La Cour épingle deux autres médicaments fortement prescrits et qu'elle ne
juge pas indispensables, notamment un vasodilatateur à base d'extraits de
plantes et qui a obtenu un SMR (service médical rendu) insuffisant lors de
son examen par la Commission de la transparence. Il continue cependant à
être remboursé, regrette la Cour, qui en profite pour s'insurger contre le
 peu d'effet de la réévaluation des médicaments intervenue en 1999-2000 ».
On sait cependant que le gouvernement s'apprêterait à publier une première
liste de médicaments déremboursés au SMR insuffisant.

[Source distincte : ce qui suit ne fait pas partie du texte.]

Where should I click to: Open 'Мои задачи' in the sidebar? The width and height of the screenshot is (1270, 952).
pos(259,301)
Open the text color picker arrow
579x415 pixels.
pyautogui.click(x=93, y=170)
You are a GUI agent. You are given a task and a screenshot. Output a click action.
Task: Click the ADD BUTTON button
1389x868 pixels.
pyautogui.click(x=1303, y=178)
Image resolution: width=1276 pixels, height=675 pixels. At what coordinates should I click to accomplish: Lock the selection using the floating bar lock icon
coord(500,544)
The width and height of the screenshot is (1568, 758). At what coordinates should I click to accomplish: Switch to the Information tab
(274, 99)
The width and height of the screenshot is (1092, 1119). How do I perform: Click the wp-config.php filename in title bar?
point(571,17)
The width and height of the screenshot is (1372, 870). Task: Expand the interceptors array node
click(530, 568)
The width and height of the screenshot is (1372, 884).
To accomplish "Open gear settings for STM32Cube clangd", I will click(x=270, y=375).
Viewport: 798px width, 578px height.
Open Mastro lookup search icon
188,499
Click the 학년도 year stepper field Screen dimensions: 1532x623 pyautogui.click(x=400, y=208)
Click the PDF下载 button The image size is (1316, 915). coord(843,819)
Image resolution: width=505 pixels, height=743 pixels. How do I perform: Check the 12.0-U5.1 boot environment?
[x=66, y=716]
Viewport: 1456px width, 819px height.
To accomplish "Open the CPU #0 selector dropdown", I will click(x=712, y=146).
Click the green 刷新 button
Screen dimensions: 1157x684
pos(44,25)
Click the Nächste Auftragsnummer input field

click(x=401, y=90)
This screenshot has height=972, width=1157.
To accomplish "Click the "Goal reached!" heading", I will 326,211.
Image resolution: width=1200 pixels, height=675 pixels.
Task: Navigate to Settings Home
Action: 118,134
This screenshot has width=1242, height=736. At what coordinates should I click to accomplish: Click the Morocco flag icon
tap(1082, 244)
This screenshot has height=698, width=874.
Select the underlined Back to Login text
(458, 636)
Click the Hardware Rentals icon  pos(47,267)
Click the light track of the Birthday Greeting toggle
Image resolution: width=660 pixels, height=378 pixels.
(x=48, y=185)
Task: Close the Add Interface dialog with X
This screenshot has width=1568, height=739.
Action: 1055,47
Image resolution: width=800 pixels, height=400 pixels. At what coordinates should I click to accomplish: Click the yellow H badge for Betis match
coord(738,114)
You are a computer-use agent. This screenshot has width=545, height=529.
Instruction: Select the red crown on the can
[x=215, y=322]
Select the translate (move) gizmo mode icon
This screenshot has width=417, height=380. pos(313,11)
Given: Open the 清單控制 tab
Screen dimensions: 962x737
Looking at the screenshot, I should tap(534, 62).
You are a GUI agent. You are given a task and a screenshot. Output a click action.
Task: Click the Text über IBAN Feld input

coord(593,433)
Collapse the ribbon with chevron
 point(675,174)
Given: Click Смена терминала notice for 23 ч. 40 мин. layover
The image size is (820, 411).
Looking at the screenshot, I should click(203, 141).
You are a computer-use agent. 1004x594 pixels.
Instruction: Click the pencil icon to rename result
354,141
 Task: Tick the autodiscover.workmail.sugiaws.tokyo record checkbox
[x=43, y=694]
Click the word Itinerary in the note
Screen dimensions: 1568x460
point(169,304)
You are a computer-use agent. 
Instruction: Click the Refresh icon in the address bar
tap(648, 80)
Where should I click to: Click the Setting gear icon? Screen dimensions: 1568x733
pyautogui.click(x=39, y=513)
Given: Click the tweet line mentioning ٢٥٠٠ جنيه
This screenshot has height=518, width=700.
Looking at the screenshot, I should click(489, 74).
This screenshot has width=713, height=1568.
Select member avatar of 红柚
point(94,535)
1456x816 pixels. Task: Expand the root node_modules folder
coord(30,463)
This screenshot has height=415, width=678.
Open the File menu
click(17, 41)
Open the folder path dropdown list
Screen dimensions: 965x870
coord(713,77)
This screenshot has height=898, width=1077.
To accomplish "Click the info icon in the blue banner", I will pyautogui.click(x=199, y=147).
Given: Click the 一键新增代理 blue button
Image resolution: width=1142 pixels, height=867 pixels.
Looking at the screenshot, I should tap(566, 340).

Les généralistes sur la sellette

Pour les magistrats, il est donc clair qu'il existe un problème de
prescriptions pour les personnes âgées. Et de critiquer les généralistes qui
accordent, estiment-ils, un temps d'écoute trop limité aux personnes âgées.
« La brièveté de la consultation ne permet pas une réévaluation régulière de
la polymédication des sujets agés et l'arrêt de traitements devenus
inutiles, voire dangereux », écrivent-ils, tout en regrettant que
l'application d'un tarif spécial pour la visite permettant le maintien à
domicile n'ait pas eu l'effet souhaité. La Cour prend l'exemple des
Etats-Unis où le patient âgé est incité à faire une fois par an, avec son
médecin référent, la revue de l'ensemble de ses médicaments (« Brown Back
Review »). Le rôle particulier du pharmacien vis-à-vis d'une clientèle âgée,
qui est très souvent fidèle, pourrait également être mis à profit, explique
la Cour, notamment dans la surveillance des interactions, surtout en cas de
prescriptions multiples. Et pour la Cour, « la sensibilisation de 5 % de
médecins qui réalisent 30 % des prescriptions, suivie de la visite de
pharmaciens-conseils, aurait sans doute plus d'impact que la multiplication
des supports d'information ».

Les médicaments anti-Alzheimer épinglés

Enfin, le prérapport s'étonne qu'il existe « très peu d'analyses
médico-économiques sur les médicaments anti-Alzheimer, par comparaison avec
les analyses coût/efficacité » menées en grande Bretagne. Selon les
industriels et certains gériatres, ces médicaments repousseraient de quelque
mois le délai d'entrée en institution des patients et l'économie pourrait
dès lors atteindre 26 280 euros par année gagnée. Reste, note le rapport,
que, selon d'autres gériatres, ces médicaments n'économisent pas de soins
puisqu'ils transforment des malades aigus en malades chroniques.
 L'incertitude sur l'effet médico-économique rejoint donc l'incertitude sur
les effets thérapeutiques », juge sévèrement la Cour, qui craint que la
dépense de ces médicaments anti-Alhzeimer ne progresse fortement dans les
prochaines années pour atteindre le milliard d'euros contre 110 millions
aujourd'hui. Une progression qui serait surtout due au « développement
probable de la bithérapie » (qui associe la prescription d'un anti-Alzheimer
à un anticholinestérasique) et à la forte augmentation des prescriptions des
généralistes.

Jacques DEGAIN

(1) En 2001, le rapport annuel de la Cour des comptes avait traité du
médicament en médecine de ville avant d'aborder, dans son rapport 2002, le
problème du médicament à l'hôpital.

Le retour de Jean Marmot
Dans une tribune publiée par « Les Echos », dans leur édition du 8 juillet,
Nicole Fontaine, ministre déléguée à l'Industrie, s'inquiète de la fermeture
récente en France de plusieurs centres de décision et de recherche en santé.
Or, le secteur de l'industrie pharmaceutique a une très grande importance
pour l'économie nationale, estime-t-elle.
D'où la décision du gouvernement de confier à Jean Marmot, président de
chambre à la Cour des comptes et ancien président du Comité économique du
médicament, une mission d'étude et de concertation, qui devra proposer à
Nicole Fontaine et Francis Mer, le ministre de l'Economie, « au plus tard le
30 mars 2004, un plan d'action opérationnel visant à restaurer
l'attractivité de la France pour l'implantation et le maintien des
industries contribuant à l'offre de solutions de santé ».
La ministre de l'Industrie est très préoccupée par ces problèmes. On se
souvient en effet qu'elle a déjà mis en place un groupe de travail chargé
d'étudier les conséquences pour les firmes des déremboursements qui
pourraient être décidés. Un sujet d'actualité.